Date of Conferral

1-1-2009

Degree

Doctor of Education (Ed.D.)

School

Education

Advisor

Ella Benson

Abstract

Previous research has shown that because remediation and support replace required and career-defining courses, exceptional students fall behind, ill equipped to act in society as autonomous adults. No Child Left Behind requires reading proficiency, so students failing standardized tests must take remedial courses. Individualized education plans often require support courses. However, there remains an important gap in the literature regarding the usefulness of reading, standardized testing, and leadership research to solve this problem. A class combining reading and support for students with exceptionalities exists at 1 high school. Therefore, the purpose of this study was to explore the combined program to determine whether a specific program intended to meet federal and state performance-based standards affected test scores.
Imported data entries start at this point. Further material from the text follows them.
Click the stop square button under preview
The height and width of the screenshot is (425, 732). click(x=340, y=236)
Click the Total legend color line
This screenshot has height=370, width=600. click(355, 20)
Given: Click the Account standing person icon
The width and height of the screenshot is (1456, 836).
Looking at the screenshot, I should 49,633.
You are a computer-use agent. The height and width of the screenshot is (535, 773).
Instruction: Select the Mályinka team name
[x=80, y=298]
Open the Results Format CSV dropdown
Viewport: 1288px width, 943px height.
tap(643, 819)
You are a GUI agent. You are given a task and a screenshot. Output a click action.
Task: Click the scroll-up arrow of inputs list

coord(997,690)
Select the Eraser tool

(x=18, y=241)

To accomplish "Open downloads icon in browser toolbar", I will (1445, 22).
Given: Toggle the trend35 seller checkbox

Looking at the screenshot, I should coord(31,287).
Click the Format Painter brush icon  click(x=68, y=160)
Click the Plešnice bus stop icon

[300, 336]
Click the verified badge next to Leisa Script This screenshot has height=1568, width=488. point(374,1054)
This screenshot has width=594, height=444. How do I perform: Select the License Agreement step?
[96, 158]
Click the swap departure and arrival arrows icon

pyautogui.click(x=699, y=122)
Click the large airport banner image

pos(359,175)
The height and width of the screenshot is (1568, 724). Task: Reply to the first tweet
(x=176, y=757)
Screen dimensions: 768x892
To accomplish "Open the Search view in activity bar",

This study used a single-group pretest-posttest design to analyze the 2007 and 2008 Florida Comprehensive Assessment Test Reading scale scores of 25 of the 30 students with exceptionalities enrolled in the combined course to determine whether a significant difference existed between these test scores. The paired-sample t test identified a significant difference between pretest and posttest scores, supporting the hypothesis that combining remediation and support increases progress. This study would be an important contribution to the existing literature by providing a viable solution to this problem by offering more opportunities for exceptional students to enroll in courses available to their mainstream peers. It also would enhance social change initiatives by facilitating the graduation and entry into productive adulthood of students with exceptionalities, allowing them to define career interests and remediate deficiencies simultaneously.